::: SOURCE INFORMATION :::
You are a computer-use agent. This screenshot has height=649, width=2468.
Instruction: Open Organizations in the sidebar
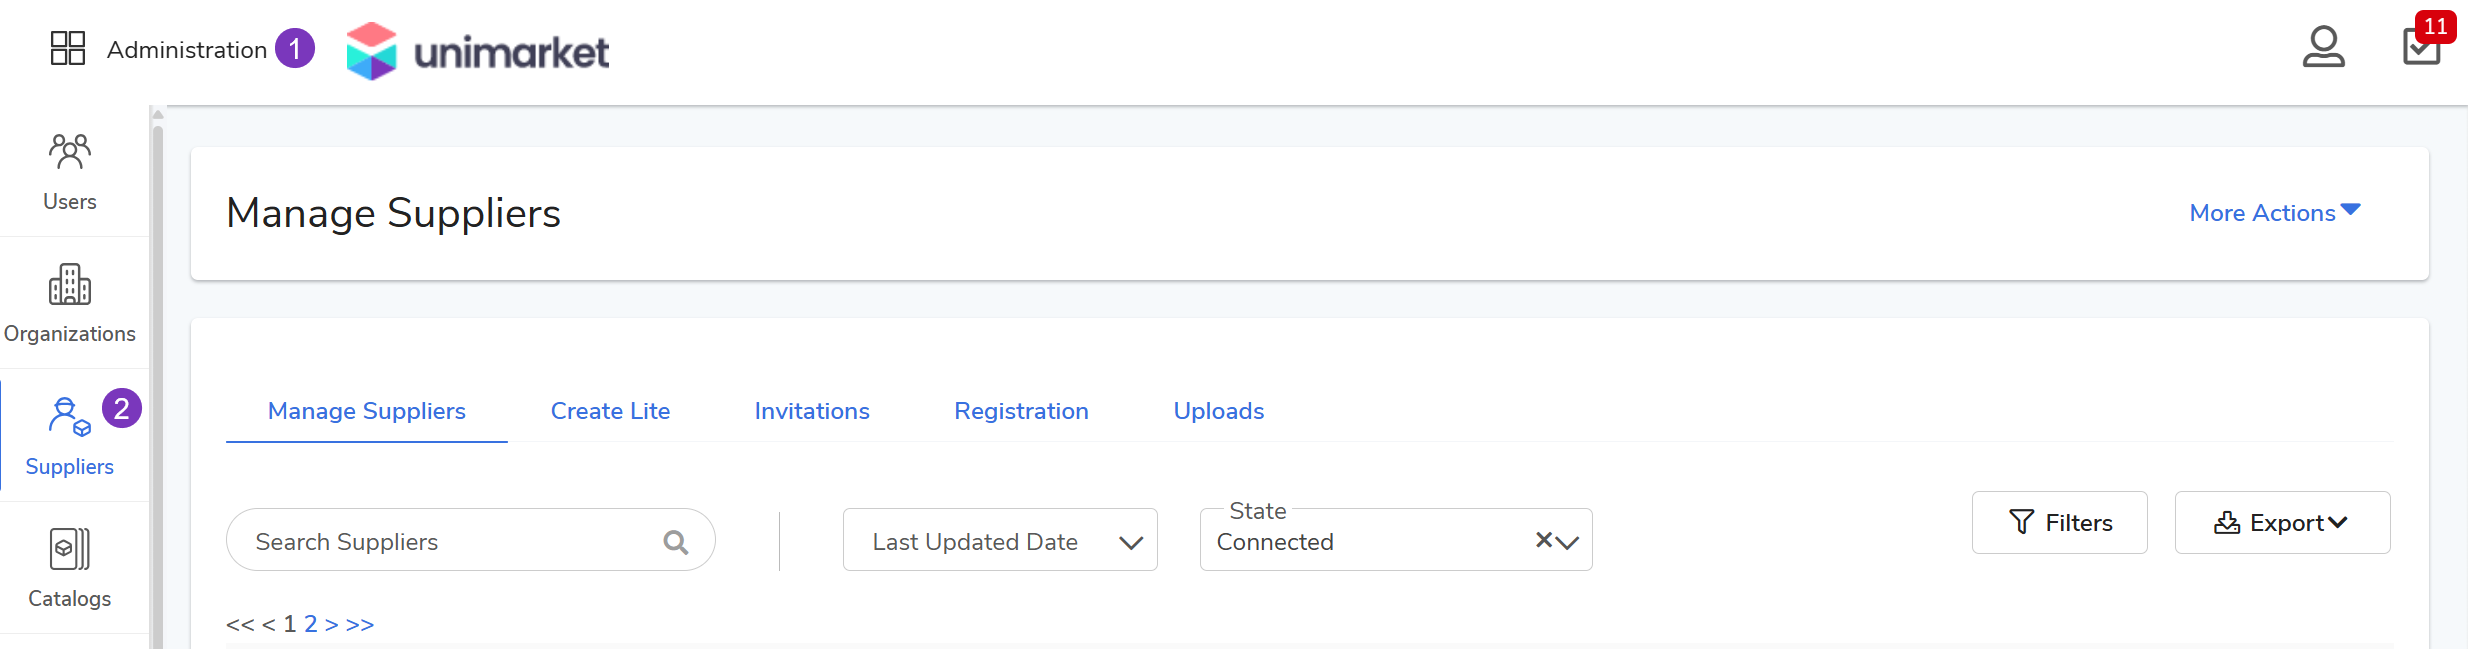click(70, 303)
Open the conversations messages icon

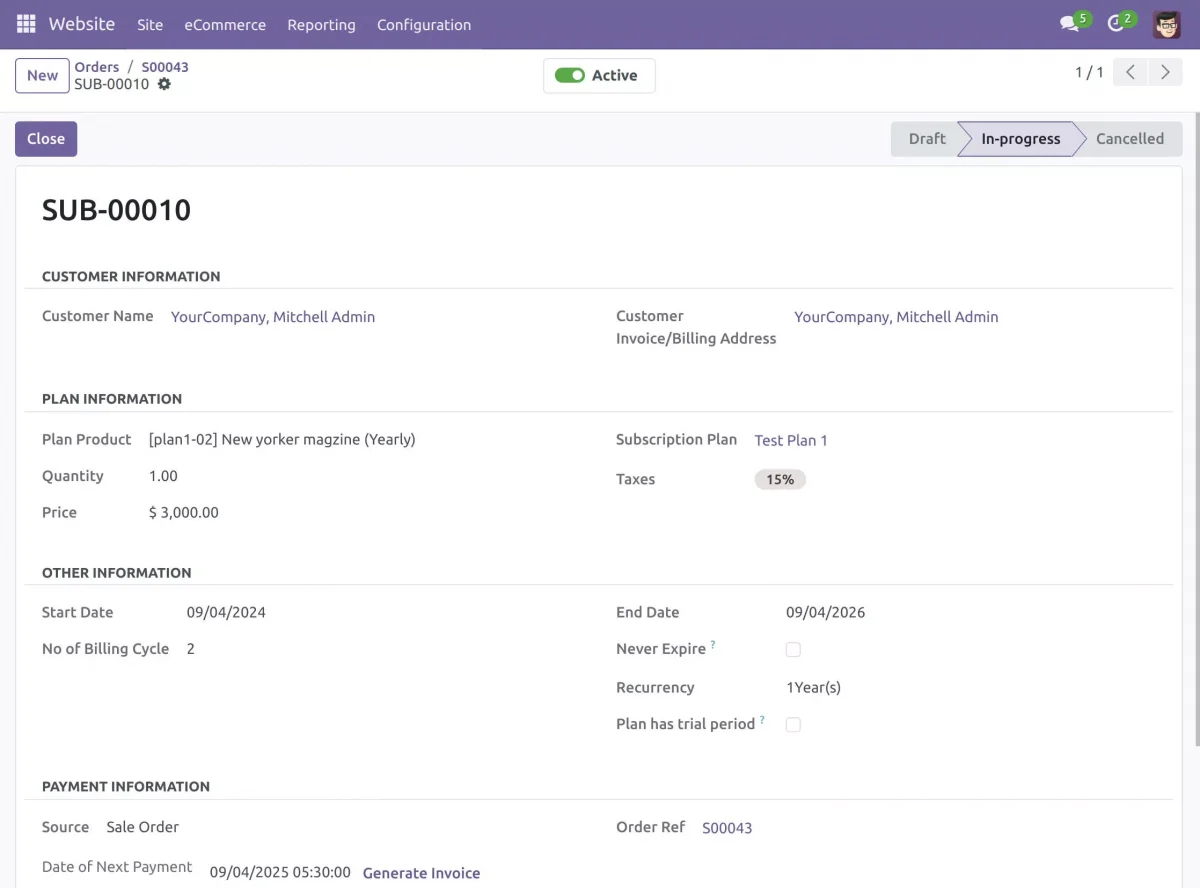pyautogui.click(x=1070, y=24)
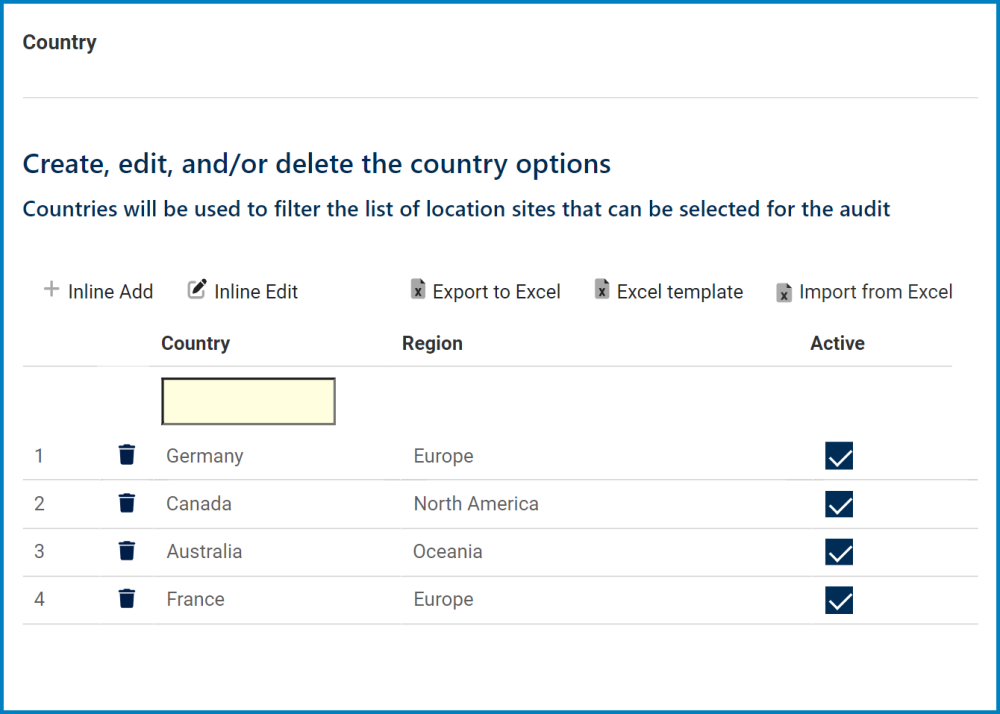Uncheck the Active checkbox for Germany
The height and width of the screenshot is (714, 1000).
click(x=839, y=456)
:::
> [REQUIRED WORK]: You need to restate all of the entries above exactly and leave the pictures behind.

> [EXERCISE ANSWER]:
You are a computer-use agent. This screenshot has height=649, width=2468.
Instruction: Open Organizations in the sidebar
click(70, 303)
Open the conversations messages icon

pyautogui.click(x=1070, y=24)
Uncheck the Active checkbox for Germany
The height and width of the screenshot is (714, 1000).
click(x=839, y=456)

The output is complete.